Cosa vuol dire per te abitare uno spazio in un periodo di residenza?
Abitare uno spazio di residenza è come andare a casa di Giacomo un venerdì pomeriggio del 1997 alle 15.30, non fare i compiti, giocare a NBA Live 97 con i Minnesota Timberwolves e inventarsi carte telefoniche inesistenti.
Come definisci lo spazio del tuo lavoro e della tua ricerca? Cosa indagherai in questa occasione?
Lo spazio della mia ricerca è un piccolo scaffale in una libreria anni ’50, progettata da un anonimo francese. Al suo interno (dell’anonimo francese, non dello scaffale) ci sono alcuni libri. I primi tre, dai piedi verso la testa, sono: una guida inutile alla patafisica, un catalogo che riunisce i 111 capi d’abbigliamento più significativi della storia moderna e un testo rivelatore sul mare di metafore in cui siamo immersi.
Lo spazio del mio lavoro è una realtà parallela in cui vivono ballerine che guidano Harley Davidson, elfi che cantano Michael Jackson e sassi che cambiano sempre di stile.
Durante questa occasione spero di completare una coreografia in cui due video ballano un passo a due.
Tre parole per definire cura
La cura è un gesto, mi vengono tre verbi: ascoltare, amare, nutrire
(il seguente testo è da leggere mentre si ascolta Instant Disassembly dei Parquet Courts)

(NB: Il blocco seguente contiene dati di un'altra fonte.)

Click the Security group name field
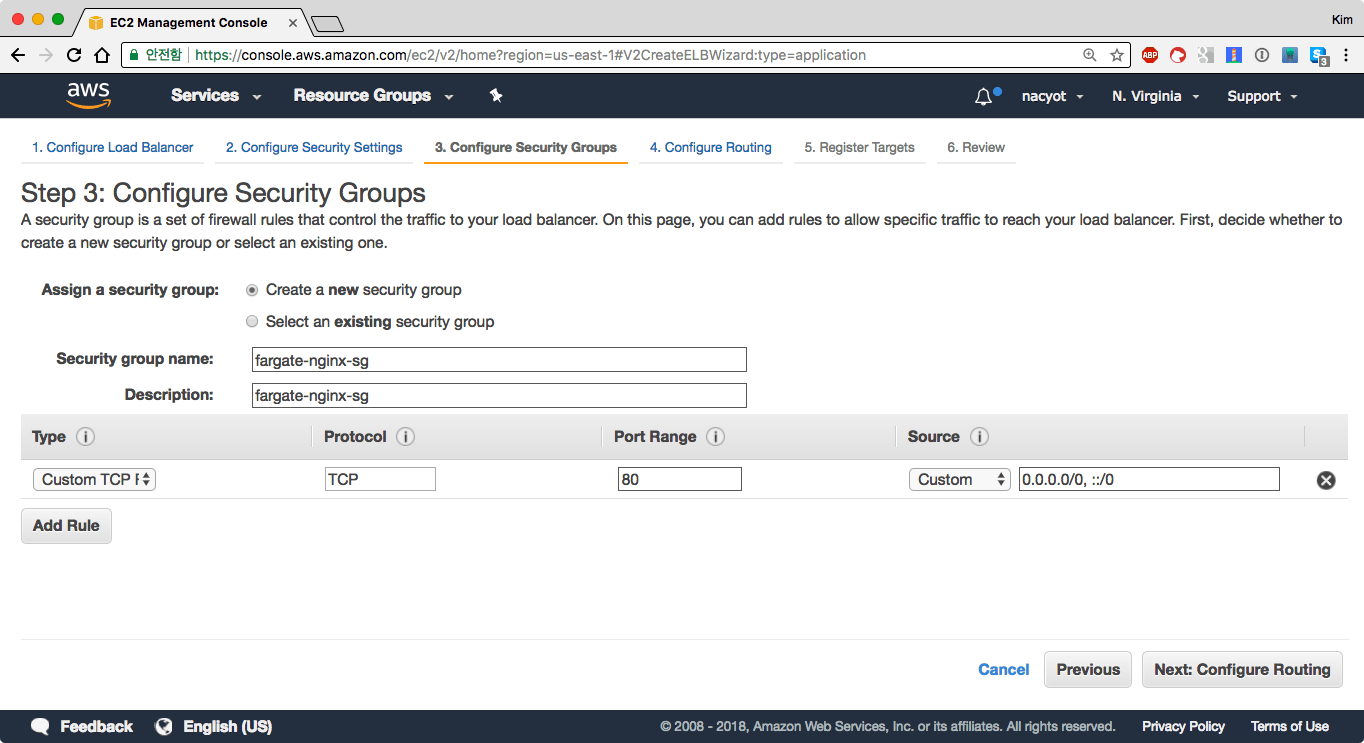This screenshot has width=1364, height=743. (499, 360)
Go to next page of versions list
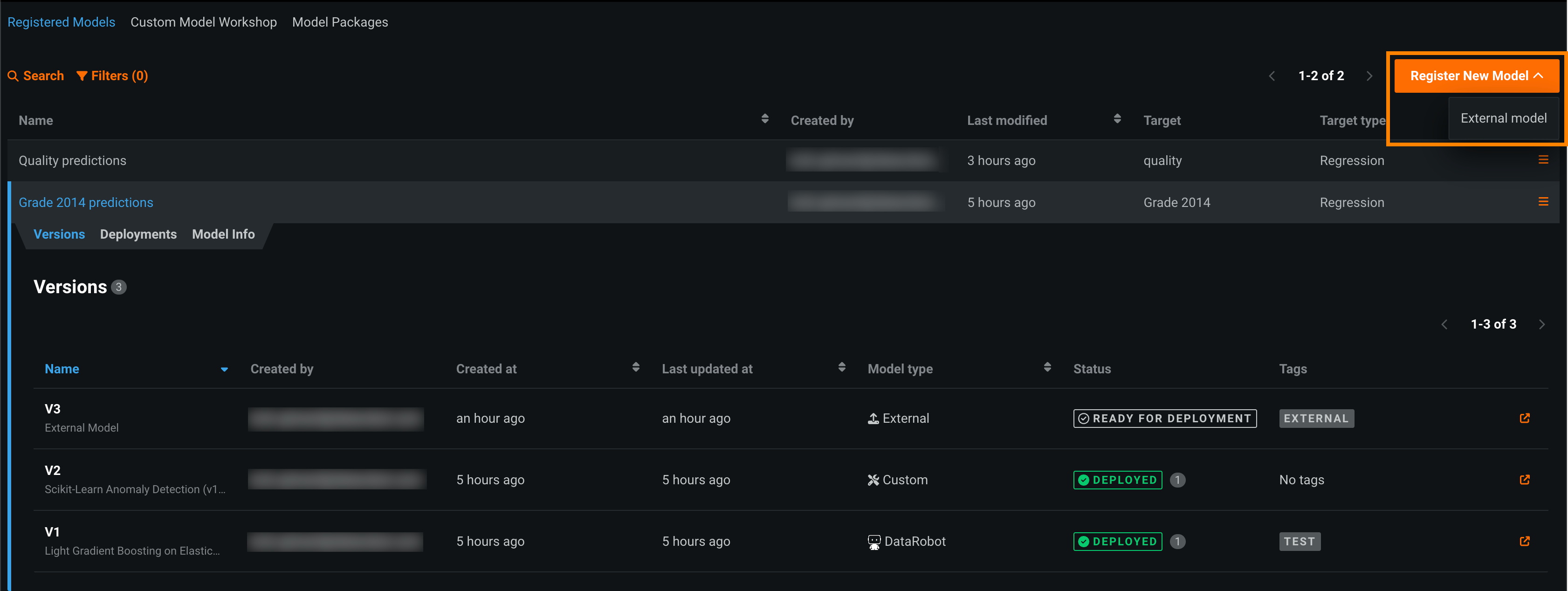1568x591 pixels. pos(1541,324)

Roberto Fassone (1986) vive e lavora tra Firenze e Pol Sesanne. La sua ricerca si concentra sulle strutture creative, sul rapporto tra gioco e performance, sulla differenza tra storia e aneddoto, sui gesti spontanei e su come spostare nel tempo il surrealismo. A oggi, lunedì 1 febbraio 2021, il suo artista preferito è Paola Pivi.
Negli ultimi anni Fassone ha esposto e performato il suo lavoro presso istituzioni italiane e internazionali, tra le quali: Quadriennale di Roma; Japan Media Arts Festival, Tokyo; MAMbo, Bologna; Fanta-MLN, Milano; OGR, Torino; MOCAK, Krakow; Centrale Fies, Dro; Carroll / Fletcher, Londra; AOYS (online), Zkm, Karlsruhe; Mart, Rovereto; Castello di Rivoli, Torino; Civitella Ranieri Foundation; Strozzina, Firenze.

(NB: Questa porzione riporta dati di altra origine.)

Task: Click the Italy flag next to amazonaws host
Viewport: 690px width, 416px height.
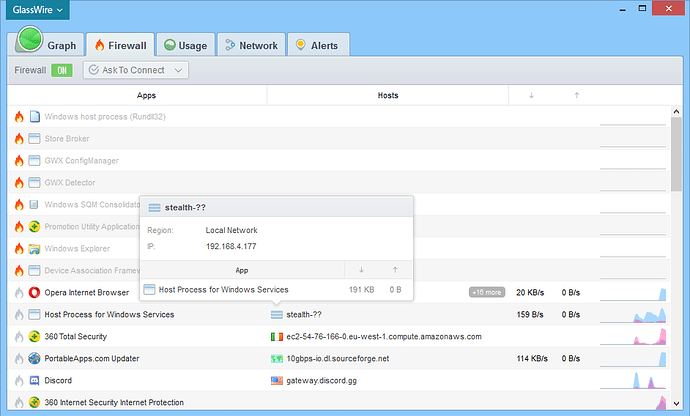Action: (277, 337)

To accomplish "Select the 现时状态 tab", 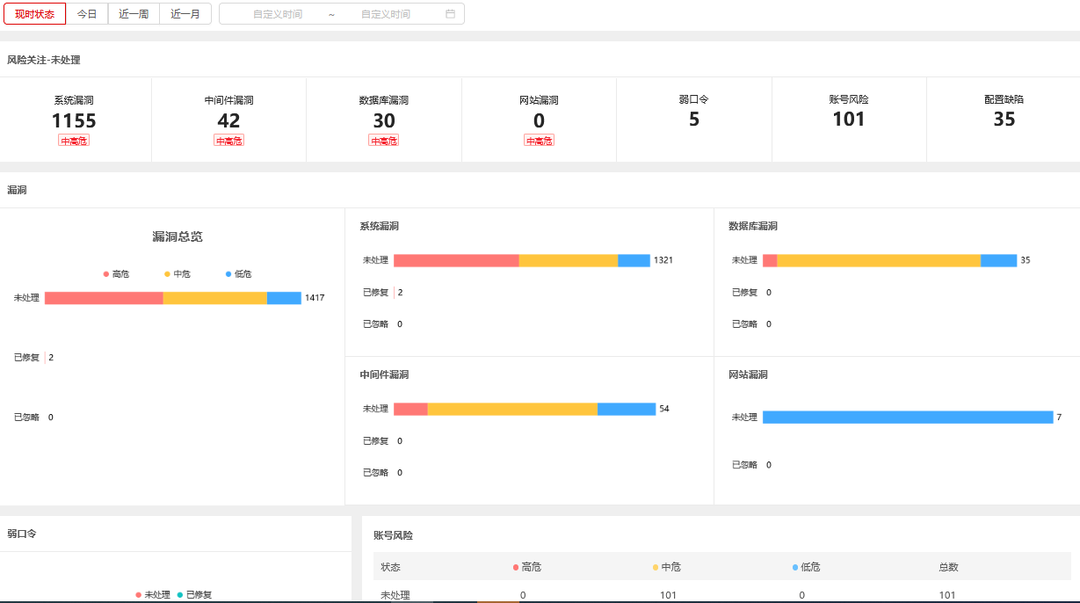I will (x=35, y=14).
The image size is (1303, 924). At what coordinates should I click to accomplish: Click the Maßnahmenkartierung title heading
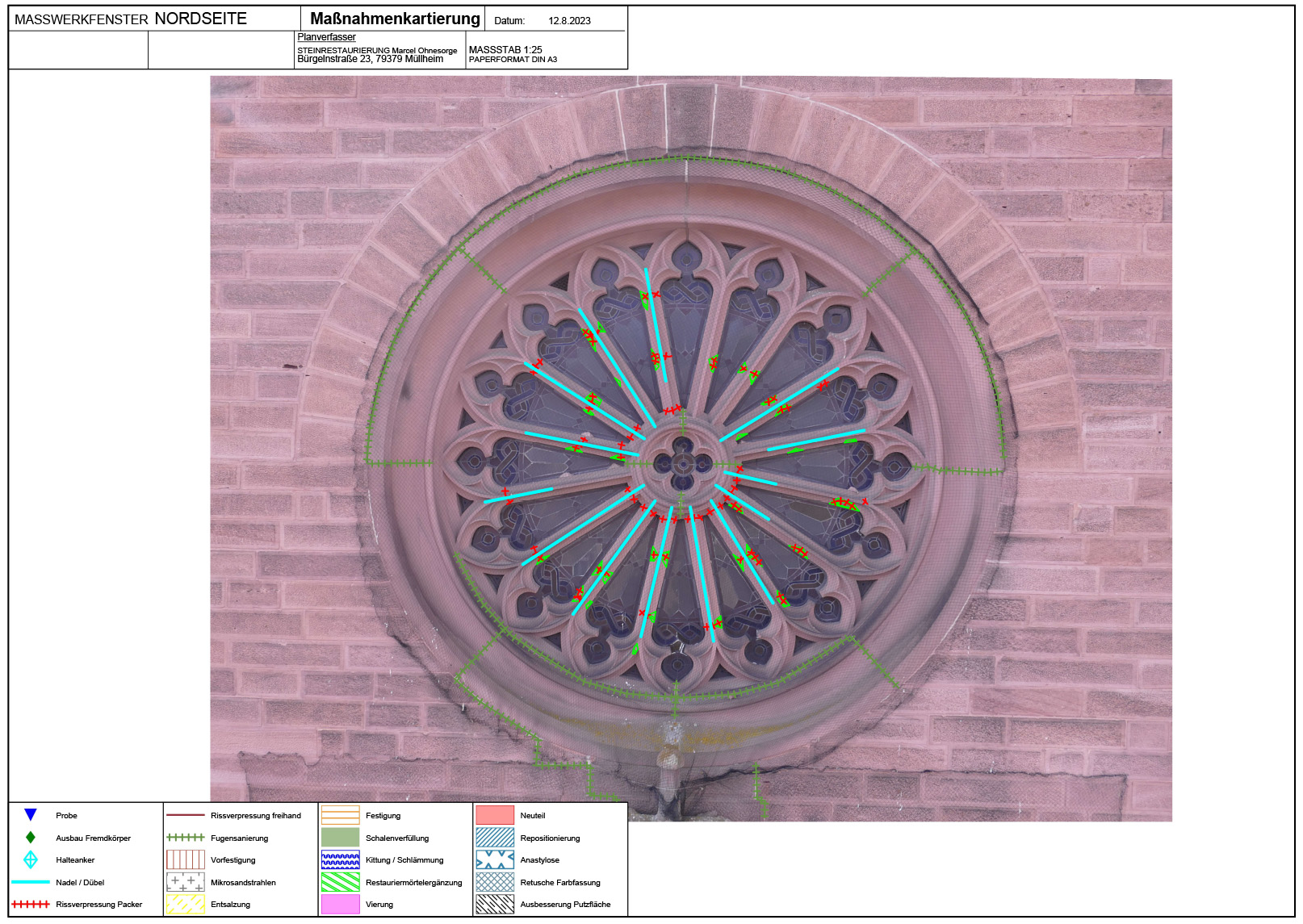pos(395,19)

Nel 2019 ha co-curato con l’artista e performer Kasia Fudakowski Lo scherzo dell’arte, un film festival performativo all’interno del più conosciuto Lo schermo dell’arte Film Festival. Sempre nel 2019 ha vinto il bando IMAGONIRMIA, fondando a Modena Ovest Il Museo del tempo perso; è inoltre co-fondatore dello spazio di ricerca Estuario. Dal 2012 ha sviluppato un’intensa attività di workshop dedicati all’implementazione del pensiero laterale e creativo in collaborazione con musei (Zkm, Karlsruhe; MA*GA, Gallarate), spazi artistici (Hangar Bicocca, Milano; OGR, Torino) e scuole (MADE Program Accademia di Belle Arti Siracusa; ISD, Dusseldorf).
Ha recentemente vinto l’ Artists’ Film Italia Recovery Fund, promosso dallo Schermo dell’arte Film Festival.